* What to work on
In the records below, find the line with "No. 2093: Crypta Napoletana (155, 1468)" and the line with "No. 2096: Archerfish". Print both exactly, along with every line between them, and no other line.

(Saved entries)
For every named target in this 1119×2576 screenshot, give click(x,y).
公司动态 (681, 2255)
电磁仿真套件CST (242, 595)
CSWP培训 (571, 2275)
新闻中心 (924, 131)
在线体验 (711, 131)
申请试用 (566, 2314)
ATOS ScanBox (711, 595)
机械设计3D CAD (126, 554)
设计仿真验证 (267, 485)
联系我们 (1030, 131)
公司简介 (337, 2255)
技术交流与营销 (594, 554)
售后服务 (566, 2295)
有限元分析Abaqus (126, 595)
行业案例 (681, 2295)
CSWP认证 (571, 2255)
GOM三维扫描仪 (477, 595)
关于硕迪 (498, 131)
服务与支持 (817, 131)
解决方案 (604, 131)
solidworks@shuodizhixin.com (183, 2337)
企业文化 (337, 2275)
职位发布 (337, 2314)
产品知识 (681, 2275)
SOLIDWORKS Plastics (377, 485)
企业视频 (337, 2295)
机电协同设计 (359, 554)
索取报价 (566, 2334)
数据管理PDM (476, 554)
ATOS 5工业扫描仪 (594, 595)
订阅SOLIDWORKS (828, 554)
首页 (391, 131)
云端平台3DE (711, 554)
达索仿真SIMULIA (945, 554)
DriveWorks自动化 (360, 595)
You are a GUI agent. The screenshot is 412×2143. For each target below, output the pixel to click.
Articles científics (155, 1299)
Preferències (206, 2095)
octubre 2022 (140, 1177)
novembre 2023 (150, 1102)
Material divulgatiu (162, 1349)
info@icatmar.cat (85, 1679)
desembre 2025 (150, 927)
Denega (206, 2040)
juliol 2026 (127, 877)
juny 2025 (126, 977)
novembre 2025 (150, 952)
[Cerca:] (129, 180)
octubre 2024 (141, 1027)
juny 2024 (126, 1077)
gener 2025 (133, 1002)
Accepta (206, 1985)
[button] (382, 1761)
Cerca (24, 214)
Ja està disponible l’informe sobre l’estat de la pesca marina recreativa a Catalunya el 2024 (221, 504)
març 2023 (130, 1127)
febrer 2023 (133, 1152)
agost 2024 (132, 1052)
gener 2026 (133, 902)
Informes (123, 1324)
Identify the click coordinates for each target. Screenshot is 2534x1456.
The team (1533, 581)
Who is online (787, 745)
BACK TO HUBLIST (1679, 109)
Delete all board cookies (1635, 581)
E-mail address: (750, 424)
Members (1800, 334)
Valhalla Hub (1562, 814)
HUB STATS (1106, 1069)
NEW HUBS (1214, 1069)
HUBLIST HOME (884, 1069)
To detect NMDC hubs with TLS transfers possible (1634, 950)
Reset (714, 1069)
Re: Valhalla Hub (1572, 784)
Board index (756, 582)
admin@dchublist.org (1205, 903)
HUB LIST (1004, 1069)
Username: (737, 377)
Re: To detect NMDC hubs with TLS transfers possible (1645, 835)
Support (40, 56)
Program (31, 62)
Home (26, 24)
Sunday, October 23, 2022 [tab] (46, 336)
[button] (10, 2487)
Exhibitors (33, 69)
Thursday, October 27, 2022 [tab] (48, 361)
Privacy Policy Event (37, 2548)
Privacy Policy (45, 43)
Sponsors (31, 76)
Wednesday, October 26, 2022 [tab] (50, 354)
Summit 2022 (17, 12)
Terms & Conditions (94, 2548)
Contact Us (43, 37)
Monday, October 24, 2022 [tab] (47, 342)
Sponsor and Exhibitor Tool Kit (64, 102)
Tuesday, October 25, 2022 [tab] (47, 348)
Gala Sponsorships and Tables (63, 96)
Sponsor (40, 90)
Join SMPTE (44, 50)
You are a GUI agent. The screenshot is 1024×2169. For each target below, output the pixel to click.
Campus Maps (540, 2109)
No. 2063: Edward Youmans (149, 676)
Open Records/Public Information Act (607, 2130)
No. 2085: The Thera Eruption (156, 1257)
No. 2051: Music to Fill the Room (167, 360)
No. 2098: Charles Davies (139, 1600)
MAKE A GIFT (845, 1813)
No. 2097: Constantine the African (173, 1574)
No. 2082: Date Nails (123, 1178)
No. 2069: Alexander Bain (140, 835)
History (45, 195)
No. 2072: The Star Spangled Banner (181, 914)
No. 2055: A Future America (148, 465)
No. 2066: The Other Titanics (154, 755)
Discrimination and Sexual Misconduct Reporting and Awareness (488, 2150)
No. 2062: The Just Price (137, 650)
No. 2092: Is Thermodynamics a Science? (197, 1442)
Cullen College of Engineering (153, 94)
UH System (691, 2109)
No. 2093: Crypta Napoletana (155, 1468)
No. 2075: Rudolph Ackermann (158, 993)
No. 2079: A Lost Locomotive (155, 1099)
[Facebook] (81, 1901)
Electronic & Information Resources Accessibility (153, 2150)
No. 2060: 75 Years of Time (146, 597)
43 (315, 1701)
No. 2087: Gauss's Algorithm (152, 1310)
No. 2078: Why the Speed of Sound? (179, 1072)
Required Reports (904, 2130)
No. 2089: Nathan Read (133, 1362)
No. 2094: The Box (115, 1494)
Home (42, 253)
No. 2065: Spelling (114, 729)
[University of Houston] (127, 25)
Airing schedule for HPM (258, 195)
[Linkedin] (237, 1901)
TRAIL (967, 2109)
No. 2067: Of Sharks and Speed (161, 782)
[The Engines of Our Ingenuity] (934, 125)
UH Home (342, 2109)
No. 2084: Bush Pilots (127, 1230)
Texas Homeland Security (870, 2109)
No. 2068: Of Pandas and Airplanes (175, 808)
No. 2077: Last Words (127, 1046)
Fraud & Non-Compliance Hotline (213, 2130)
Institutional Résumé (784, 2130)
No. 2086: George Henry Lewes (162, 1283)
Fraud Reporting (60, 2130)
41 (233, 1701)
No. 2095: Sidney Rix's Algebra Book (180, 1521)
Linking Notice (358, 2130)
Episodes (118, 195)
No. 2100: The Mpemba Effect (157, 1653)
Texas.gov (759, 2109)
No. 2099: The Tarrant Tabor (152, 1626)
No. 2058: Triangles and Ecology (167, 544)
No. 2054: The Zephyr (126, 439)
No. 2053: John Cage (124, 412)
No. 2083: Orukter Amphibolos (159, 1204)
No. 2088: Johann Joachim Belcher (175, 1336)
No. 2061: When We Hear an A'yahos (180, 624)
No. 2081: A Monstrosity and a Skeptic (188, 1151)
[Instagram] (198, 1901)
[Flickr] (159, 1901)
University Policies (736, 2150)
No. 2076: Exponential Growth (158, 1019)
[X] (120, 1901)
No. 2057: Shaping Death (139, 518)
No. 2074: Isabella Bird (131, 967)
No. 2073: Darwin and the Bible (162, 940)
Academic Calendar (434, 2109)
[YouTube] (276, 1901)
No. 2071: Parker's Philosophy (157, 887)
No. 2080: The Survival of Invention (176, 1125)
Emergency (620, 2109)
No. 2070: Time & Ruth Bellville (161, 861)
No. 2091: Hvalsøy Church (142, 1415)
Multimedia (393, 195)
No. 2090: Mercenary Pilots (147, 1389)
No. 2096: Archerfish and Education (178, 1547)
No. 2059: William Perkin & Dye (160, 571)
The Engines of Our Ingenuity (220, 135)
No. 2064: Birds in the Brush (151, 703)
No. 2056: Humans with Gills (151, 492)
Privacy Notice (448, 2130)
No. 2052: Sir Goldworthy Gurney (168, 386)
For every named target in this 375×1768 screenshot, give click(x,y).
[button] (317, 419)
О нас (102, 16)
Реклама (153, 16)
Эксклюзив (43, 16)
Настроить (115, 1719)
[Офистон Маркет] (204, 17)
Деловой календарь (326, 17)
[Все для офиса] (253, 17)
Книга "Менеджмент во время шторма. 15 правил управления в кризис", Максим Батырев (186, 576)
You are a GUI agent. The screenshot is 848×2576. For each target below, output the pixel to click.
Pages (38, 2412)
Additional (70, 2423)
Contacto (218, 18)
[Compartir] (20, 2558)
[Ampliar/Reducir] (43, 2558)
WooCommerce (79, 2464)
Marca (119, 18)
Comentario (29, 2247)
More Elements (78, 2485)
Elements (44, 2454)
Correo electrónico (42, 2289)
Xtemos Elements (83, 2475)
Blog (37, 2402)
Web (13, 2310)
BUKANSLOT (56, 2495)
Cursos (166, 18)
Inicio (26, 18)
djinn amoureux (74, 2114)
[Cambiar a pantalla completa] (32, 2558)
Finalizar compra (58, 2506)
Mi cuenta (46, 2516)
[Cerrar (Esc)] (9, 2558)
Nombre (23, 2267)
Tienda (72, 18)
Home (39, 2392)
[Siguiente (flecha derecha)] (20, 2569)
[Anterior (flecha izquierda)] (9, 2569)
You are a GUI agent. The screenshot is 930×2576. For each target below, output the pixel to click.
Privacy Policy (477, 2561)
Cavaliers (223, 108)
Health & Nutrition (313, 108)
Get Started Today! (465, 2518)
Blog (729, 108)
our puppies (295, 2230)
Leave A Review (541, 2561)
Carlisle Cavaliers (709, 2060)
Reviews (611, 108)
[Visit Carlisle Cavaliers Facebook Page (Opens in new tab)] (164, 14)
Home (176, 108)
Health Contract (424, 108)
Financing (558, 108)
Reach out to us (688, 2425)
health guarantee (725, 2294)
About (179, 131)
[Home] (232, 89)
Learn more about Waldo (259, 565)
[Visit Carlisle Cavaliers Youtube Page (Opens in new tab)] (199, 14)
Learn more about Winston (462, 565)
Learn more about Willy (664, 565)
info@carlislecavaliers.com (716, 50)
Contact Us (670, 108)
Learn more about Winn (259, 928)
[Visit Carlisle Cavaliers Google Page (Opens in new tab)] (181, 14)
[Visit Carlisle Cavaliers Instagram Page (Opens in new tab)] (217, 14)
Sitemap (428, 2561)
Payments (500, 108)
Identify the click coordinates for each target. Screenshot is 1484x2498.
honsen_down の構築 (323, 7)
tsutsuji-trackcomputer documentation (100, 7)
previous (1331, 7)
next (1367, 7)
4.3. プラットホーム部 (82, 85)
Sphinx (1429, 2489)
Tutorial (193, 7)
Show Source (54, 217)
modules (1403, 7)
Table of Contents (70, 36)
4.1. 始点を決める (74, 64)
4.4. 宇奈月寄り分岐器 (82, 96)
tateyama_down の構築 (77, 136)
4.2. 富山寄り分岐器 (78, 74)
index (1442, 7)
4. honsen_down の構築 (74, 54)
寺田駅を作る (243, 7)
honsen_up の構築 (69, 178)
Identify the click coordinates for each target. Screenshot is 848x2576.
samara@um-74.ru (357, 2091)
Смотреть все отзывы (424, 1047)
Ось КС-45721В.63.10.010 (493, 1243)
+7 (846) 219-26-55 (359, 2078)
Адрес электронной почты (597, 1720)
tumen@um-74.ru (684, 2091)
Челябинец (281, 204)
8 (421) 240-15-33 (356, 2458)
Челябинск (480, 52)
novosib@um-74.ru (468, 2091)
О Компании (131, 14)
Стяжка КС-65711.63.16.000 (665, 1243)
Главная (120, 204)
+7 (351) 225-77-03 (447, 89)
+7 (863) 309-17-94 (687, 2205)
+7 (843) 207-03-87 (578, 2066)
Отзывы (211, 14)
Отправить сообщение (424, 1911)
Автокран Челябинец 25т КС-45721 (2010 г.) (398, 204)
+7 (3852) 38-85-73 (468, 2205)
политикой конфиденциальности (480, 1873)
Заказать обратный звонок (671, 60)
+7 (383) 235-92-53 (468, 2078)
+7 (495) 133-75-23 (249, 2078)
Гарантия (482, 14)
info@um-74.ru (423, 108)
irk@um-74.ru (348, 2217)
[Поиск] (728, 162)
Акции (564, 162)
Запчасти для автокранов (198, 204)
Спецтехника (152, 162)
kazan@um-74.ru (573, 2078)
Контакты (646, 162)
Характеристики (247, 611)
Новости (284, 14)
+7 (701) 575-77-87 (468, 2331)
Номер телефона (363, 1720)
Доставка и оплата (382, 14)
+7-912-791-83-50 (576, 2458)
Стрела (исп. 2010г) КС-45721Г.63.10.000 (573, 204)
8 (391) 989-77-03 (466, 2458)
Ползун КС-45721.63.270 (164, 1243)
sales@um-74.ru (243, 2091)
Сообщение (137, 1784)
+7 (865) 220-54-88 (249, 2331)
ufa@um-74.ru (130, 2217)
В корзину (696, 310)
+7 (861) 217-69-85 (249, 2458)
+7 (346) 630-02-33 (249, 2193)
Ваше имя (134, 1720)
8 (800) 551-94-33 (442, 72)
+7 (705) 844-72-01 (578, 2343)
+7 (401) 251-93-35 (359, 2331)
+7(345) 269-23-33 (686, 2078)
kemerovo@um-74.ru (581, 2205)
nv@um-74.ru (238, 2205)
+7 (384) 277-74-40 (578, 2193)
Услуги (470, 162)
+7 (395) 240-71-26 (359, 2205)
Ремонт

* Task solution
No. 2093: Crypta Napoletana (155, 1468)
No. 2075: Rudolph Ackermann (158, 993)
No. 2079: A Lost Locomotive (155, 1099)
[Facebook] (81, 1901)
Electronic & Information Resources Accessibility (153, 2150)
No. 2060: 75 Years of Time (146, 597)
43 (315, 1701)
No. 2087: Gauss's Algorithm (152, 1310)
No. 2078: Why the Speed of Sound? (179, 1072)
Required Reports (904, 2130)
No. 2089: Nathan Read (133, 1362)
No. 2094: The Box (115, 1494)
Home (42, 253)
No. 2065: Spelling (114, 729)
[University of Houston] (127, 25)
Airing schedule for HPM (258, 195)
[Linkedin] (237, 1901)
TRAIL (967, 2109)
No. 2067: Of Sharks and Speed (161, 782)
[The Engines of Our Ingenuity] (934, 125)
UH Home (342, 2109)
No. 2084: Bush Pilots (127, 1230)
Texas Homeland Security (870, 2109)
No. 2068: Of Pandas and Airplanes (175, 808)
No. 2077: Last Words (127, 1046)
Fraud & Non-Compliance Hotline (213, 2130)
Institutional Résumé (784, 2130)
No. 2086: George Henry Lewes (162, 1283)
Fraud Reporting (60, 2130)
41 (233, 1701)
No. 2095: Sidney Rix's Algebra Book (180, 1521)
Linking Notice (358, 2130)
Episodes (118, 195)
No. 2100: The Mpemba Effect (157, 1653)
Texas.gov (759, 2109)
No. 2099: The Tarrant Tabor (152, 1626)
No. 2058: Triangles and Ecology (167, 544)
No. 2054: The Zephyr (126, 439)
No. 2053: John Cage (124, 412)
No. 2083: Orukter Amphibolos (159, 1204)
No. 2088: Johann Joachim Belcher (175, 1336)
No. 2061: When We Hear an A'yahos (180, 624)
No. 2081: A Monstrosity and a Skeptic (188, 1151)
[Instagram] (198, 1901)
[Flickr] (159, 1901)
University Policies (736, 2150)
No. 2076: Exponential Growth (158, 1019)
[X] (120, 1901)
No. 2057: Shaping Death (139, 518)
No. 2074: Isabella Bird (131, 967)
No. 2073: Darwin and the Bible (162, 940)
Academic Calendar (434, 2109)
[YouTube] (276, 1901)
No. 2071: Parker's Philosophy (157, 887)
No. 2080: The Survival of Invention (176, 1125)
Emergency (620, 2109)
No. 2070: Time & Ruth Bellville (161, 861)
No. 2091: Hvalsøy Church (142, 1415)
Multimedia (393, 195)
No. 2090: Mercenary Pilots (147, 1389)
No. 2096: Archerfish and Education (178, 1547)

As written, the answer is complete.